DESCRIPTION (provided by applicant): The goal of our proposal is to bring new insights and enabling technology to the principles and practice of handling proteins and peptides as drugs and their formulation as polymer/protein microspheres. With the world-wide demand for innovative protein therapeutics growing at 30% per year, and a market penetration for protein therapeutics estimated to reach $40 billion worldwide by 2018, effective drug delivery becomes the next significant obstacle. In this proposal we are taking a quantitative approach that expands on the existing fund of knowledge already present in this established, yet not fully optimized, field of polymer-based drug and agent delivery. We are following a relatively straightforward research design -single particle studies (experiment and theory) followed by bulk suspension characterization of composition, structure, and function. By studying individual droplets and individual components serially in SA1, the plan is to obtain crucial measurements not easily obtained by any other method, i.e., the dynamic concentration of each component in the droplet, correlated with events such as precipitation, viscous changes, microstructural inclusions, and time for hardening. Microsphere hydrolysis and protein release are also measurable on single microspheres. Specific Aim 2 then looks to correlate these measurements, and modeling with the physical and chemical characteristics and properties of the microspheres as bulk suspensions. And SA3 completes the investigation by directly relating microsphere protein release and protein function, to processs and compositional variables and developed microsphere microstructure. New innovation is developed in SA4 where we will form glassified protein nanospheres for improved protein stability and dispersion. These data will be crucial for developing a sustained release system for conotoxins (SA5) and thus address the important problem of pain control. Upon completion of this project then we aim to provide a more detailed recipe for specific formulations of protein drugs, and in the process, to be able to offer a more complete design engineering methodology, and enabling technology for microsphere brmulation, especially for environment-sensitive proteins and peptides.

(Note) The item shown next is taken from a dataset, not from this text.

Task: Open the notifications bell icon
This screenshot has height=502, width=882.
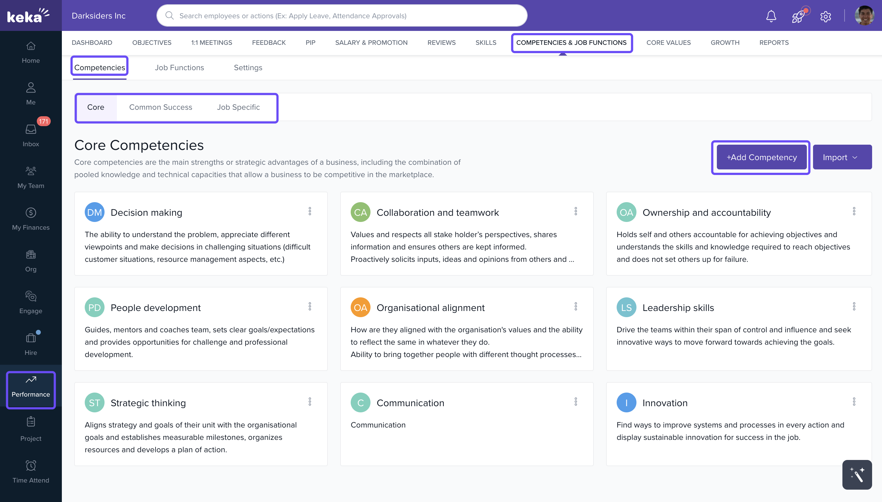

描述（由申请人提供）：我们的提案的目的是将新的见解和使技术赋予处理蛋白质和肽作为药物的原理和实践，及其作为聚合物/蛋白质微球的表述。随着全球对创新蛋白质治疗剂每年增长30％的需求，到2018年，蛋白质治疗剂的市场渗透率估计将达到400亿美元，有效的药物输送成为下一个重要的障碍。在此提案中，我们采用了一种定量方法，该方法扩展了这一已建立但尚未完全优化的基于聚合物的药物和剂传递领域中现有的知识基金。我们遵循相对简单的研究设计 - 单一粒子研究（实验和理论），然后是组成，结构和功能的大量悬浮表征。通过研究单个液滴和单个组件在SA1中串行，该计划是获得不容易通过任何其他方法获得的关键测量值，即，液滴中每个成分的动态浓度与降水，粘性变化，微结构夹杂物和耐加工时间相关的事件相关。微球水解和蛋白质释放也可以在单微球上测量。然后，特定的目标2旨在将这些测量值与微球的物理和化学特征和特性相关联，并将其建模为散装悬浮液。 SA3通过将微球蛋白释放和蛋白质功能直接与过程和组成变量以及开发的微球微结构联系起来，从而完成了研究。 SA4在SA4中开发了新的创新，我们将形成玻璃化的蛋白质纳米球，以改善蛋白质的稳定性和分散。这些数据对于开发持续的结合毒素释放系统至关重要（SA5），从而解决了疼痛控制的重要问题。该项目完成后，我们旨在为蛋白质药物的特定配方提供更详细的配方，并在此过程中能够提供更完整的设计工程方法，并为微球促进技术提供技术，尤其是针对环境敏感的蛋白质和肽。